MHB What is the solution for t when $-0.1143e^{-\frac{2t^2}{3}}= -199$?

[karush]

$y'=ty\dfrac{4-y}{3};\quad y{0}=y_0$
separate

$\dfrac{3}{y(4-y)}\ dy=t\ dt$
integrate
$3\left(\frac{1}{4}\ln \left|y\right|-\frac{1}{4}\ln \left|y-4\right|\right)=\dfrac{t^2}{2}+c$

hopefully so far...

actually it kinda foggy what they are eventually asking for

also why is t in different cases

 

[HOI]

Yes, that is correct so far!
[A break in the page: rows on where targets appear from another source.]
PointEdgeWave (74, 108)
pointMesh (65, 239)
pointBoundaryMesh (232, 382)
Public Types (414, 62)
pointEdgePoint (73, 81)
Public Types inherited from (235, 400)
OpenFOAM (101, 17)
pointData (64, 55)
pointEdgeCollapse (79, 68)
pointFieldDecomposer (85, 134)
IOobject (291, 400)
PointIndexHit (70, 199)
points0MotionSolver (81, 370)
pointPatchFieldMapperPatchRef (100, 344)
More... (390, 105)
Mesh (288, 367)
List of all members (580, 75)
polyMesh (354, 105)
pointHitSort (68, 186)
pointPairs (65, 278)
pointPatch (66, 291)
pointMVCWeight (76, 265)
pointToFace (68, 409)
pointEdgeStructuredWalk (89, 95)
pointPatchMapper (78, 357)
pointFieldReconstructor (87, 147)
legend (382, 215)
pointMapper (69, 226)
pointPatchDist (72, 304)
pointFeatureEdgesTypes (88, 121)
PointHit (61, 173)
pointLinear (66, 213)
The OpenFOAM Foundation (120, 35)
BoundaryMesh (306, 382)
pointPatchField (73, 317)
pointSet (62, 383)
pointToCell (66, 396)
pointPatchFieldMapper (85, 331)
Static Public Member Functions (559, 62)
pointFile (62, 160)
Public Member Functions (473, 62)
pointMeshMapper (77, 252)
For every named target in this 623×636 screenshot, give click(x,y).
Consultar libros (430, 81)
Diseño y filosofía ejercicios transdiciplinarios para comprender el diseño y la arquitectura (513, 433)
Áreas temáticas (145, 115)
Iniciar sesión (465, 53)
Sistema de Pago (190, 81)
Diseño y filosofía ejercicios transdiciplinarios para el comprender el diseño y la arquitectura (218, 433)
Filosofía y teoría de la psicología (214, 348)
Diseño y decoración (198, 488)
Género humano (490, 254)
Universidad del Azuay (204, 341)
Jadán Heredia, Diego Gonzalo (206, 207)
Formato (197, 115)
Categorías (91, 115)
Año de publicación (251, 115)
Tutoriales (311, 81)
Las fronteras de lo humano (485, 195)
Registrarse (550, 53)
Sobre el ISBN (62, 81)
Now, you might use the facts that $rlog(x)= log(x^r)$ and $log(a)- log(b)= log(a/b)$. And you can get rid of the logarithm by taking the exponential on both sides.

 

[karush]

for some reason your latex didn't render with I thot it was supposed to be [math]{/math] or $$<br /> <br /> I assume the 3 has to distributed and an exponent[/math]

 

[HOI]

Write it as $\frac{3}{4}log\left|\frac{y}{y- 4}\right|= t^2/2+ c$
$log\left|\frac{y}{y- 4}\right|= \frac{2}{3}t^2+ C$
$\frac{y}{y- 4}= C'e^{\frac{2t^2}{3}}$

And, with $y(0)= y_0$, $\frac{y_0}{y_0- 4}=C'$.
so $\frac{y}{y- 4}= \frac{y_0}{y_0- 4}e^{\frac{2t^2}{3}}$.

 

[karush]

ok here is the book answer to (b)
assume various inputs were tried to get to 3.98

 

[HOI]

Part (b) told you that $x_0= 0.5$ so $\frac{y_0}{y_0-4}= \frac{0.5}{0.5- 4}= \frac{0.4}{-3.5}= -.01143$.

$\frac{y}{y- 4}= -0.1143e^{\frac{2t^2}{3}}$.

We want y to be 3.98 so $\frac{y}{y- 4}= \frac{3.98}{3.98- 4}= -\frac{3.98}{0.02}= -199
$.

Solve $-0.1143e^{-\frac{2t^2}{3}}= -199$.